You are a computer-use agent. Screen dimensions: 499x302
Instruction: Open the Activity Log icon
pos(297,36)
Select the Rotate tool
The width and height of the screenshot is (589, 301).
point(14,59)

• _Exercise_:
Once you have read the entries, write them out again without altering a single character.

• _Exercise result_:
You are a computer-use agent. Screen dimensions: 499x302
Instruction: Open the Activity Log icon
pos(297,36)
Select the Rotate tool
The width and height of the screenshot is (589, 301).
point(14,59)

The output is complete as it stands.